20. Il sacro e il profano

Il sacro è un ordine di realtà separato da quello ordinario, che manifesta una potenza superiore, pieno di misteri e si esprime simbolicamente. Il profano è quanto non appartiene al sacro.

21. Caratteristiche della religione

  • Il riconoscimento di una realtà trascendente che va oltre la vita e l'esistenza fisica contingente.
  • Il carattere sacro: il livello trascendente è separato dal profano, ma lo influenza.
  • Doppia dimensione del sacro: può suscitare timore per il suo potere, inducendo sottomissione e devozione; al tempo stesso è un mistero affascinante che suscita ammirazione.
  • Espressione simbolica: il sacro si manifesta tramite simboli e riti carichi di mistero.

La religione è un fatto culturale presente nella storia e, per alcuni filosofi, rappresenta un elemento di indubbia rilevanza come base per l'agire morale e sociale.

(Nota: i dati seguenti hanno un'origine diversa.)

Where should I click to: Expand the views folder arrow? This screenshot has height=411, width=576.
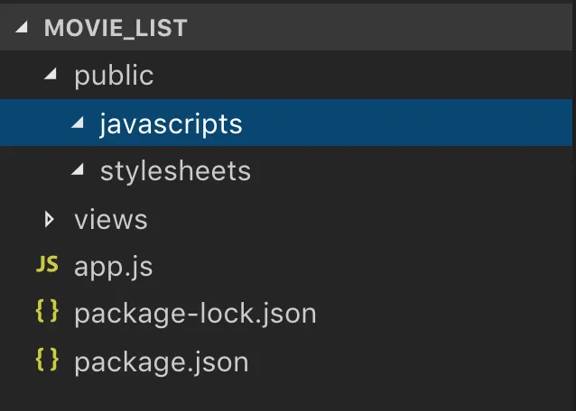pyautogui.click(x=50, y=219)
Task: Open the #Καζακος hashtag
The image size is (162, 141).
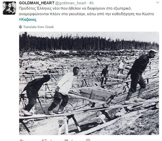Action: [27, 19]
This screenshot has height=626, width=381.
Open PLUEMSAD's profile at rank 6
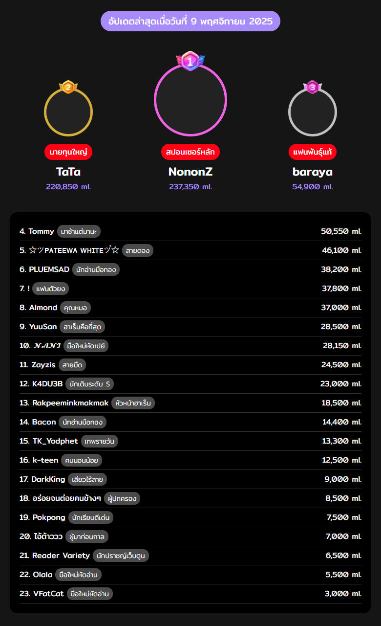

22. Il problema metafisico di Dio

Nel tentativo di affrontare razionalmente il problema di Dio si distinguono tre tipi di questioni metafisiche:

  1. Il concetto di Dio: Dio è un essere che esiste eternamente in sé; è l'essere supremo e rappresenta la massima perfezione.
  2. La prova dell'esistenza di Dio: la metafisica esamina la possibilità di una dimostrazione razionale dell'esistenza divina.
  3. Il rapporto tra Dio e il mondo: la metafisica sostiene due posizioni principali riguardo a questa relazione:
  • A) Riconoscere Dio come il creatore di un mondo che segue leggi proprie.
  • B) Dopo la creazione, Dio esercita un'azione provvidenziale sul mondo.